* _LISTED ENTRIES_:

---

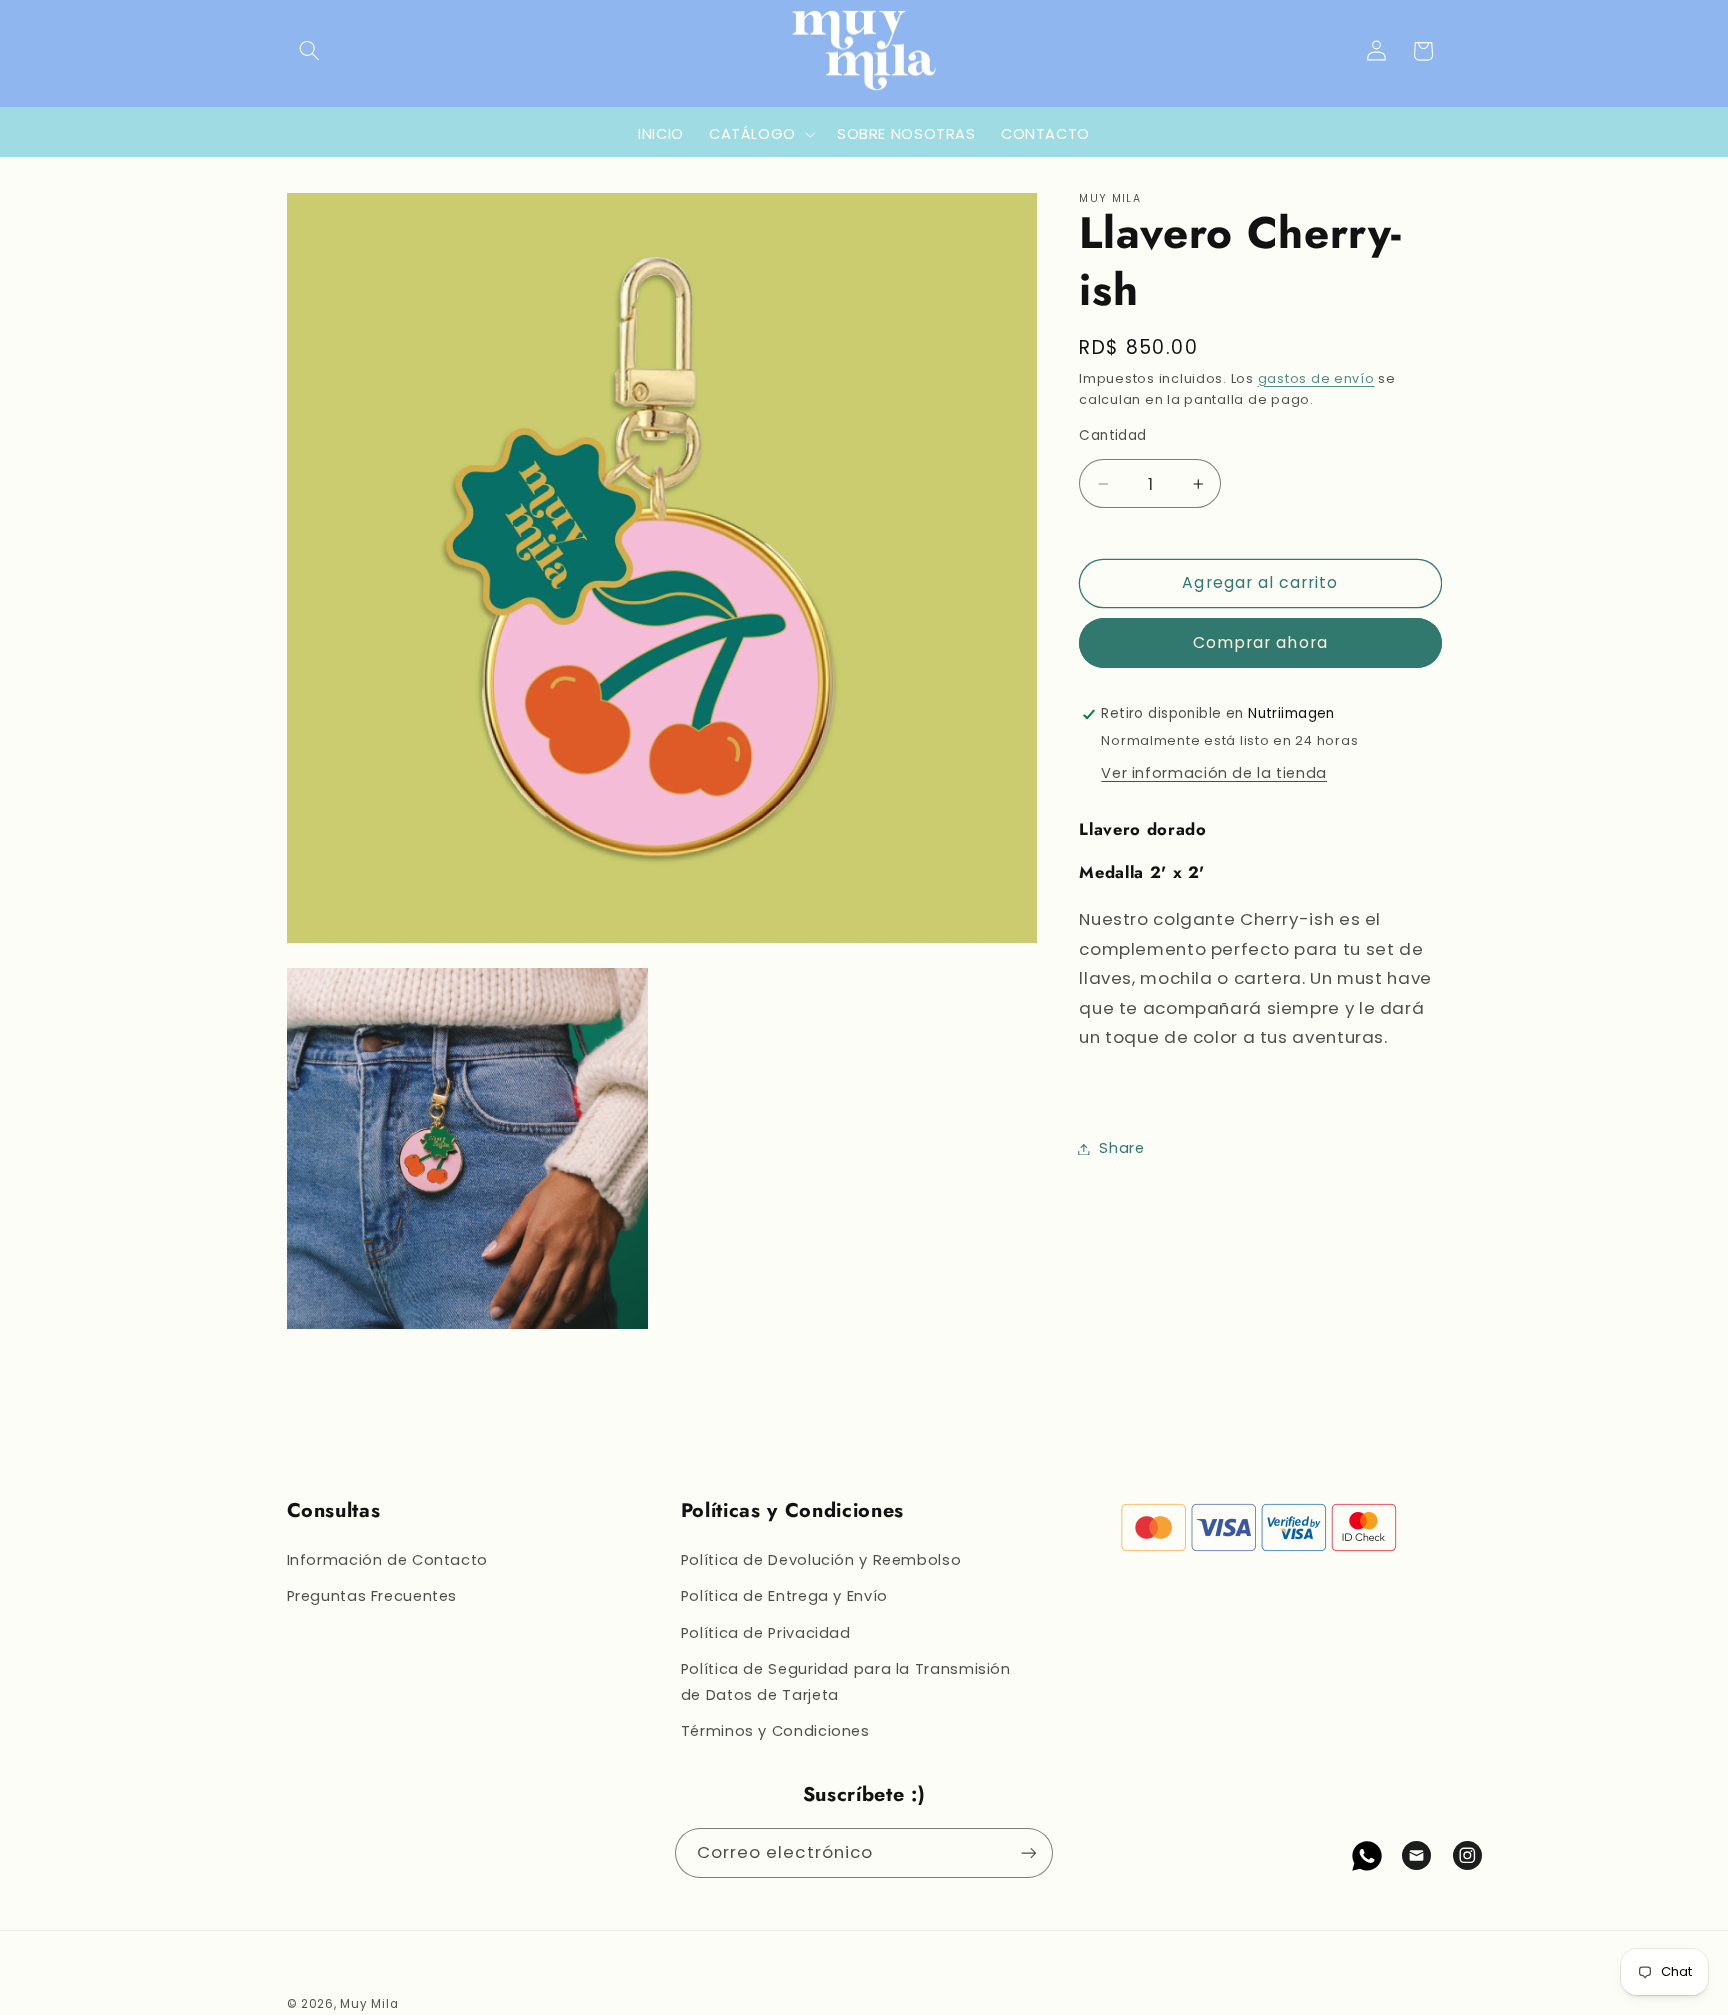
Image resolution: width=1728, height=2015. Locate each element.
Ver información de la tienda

---

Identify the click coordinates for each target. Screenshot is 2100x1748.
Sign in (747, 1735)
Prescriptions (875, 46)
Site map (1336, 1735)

---

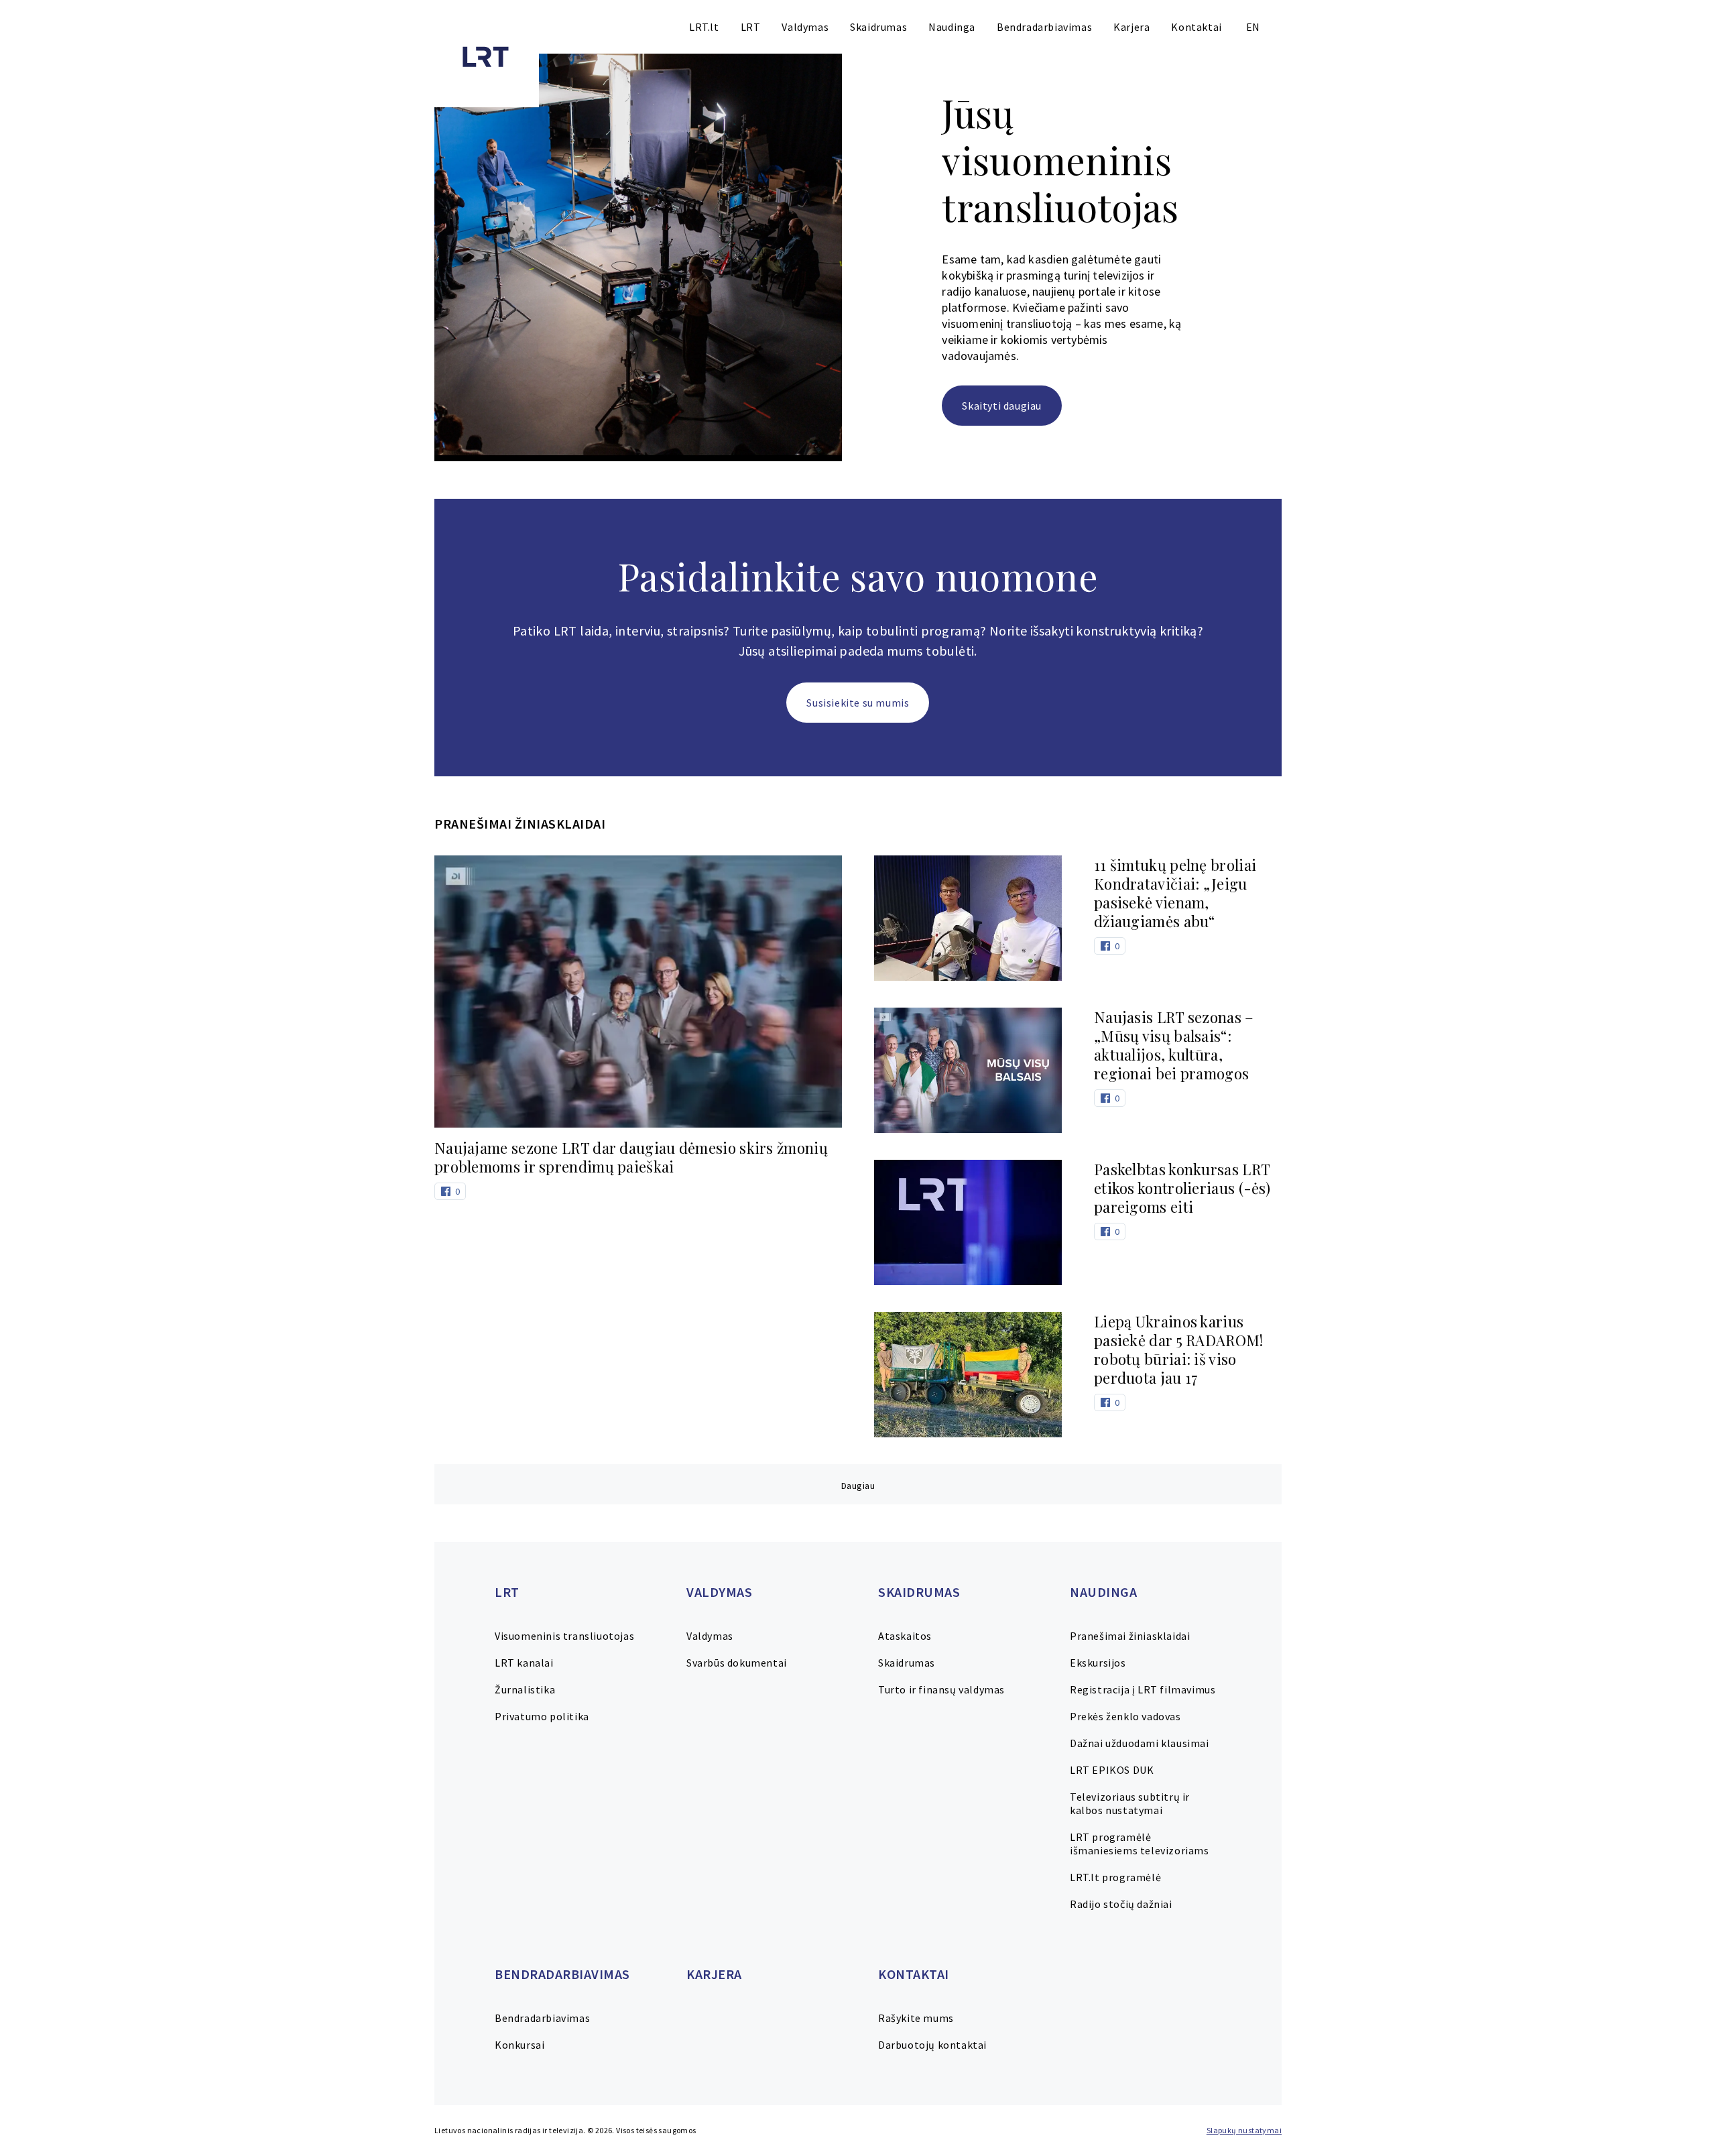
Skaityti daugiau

---

* _YOUR OBJECTIVE_: Among the entries, copy every line containing the word "each".

* _SOLUTION_:
Image resolution: width=1728, height=2015. Locate each element.
Identify the click coordinates for each target. Screenshot is 2100x1748.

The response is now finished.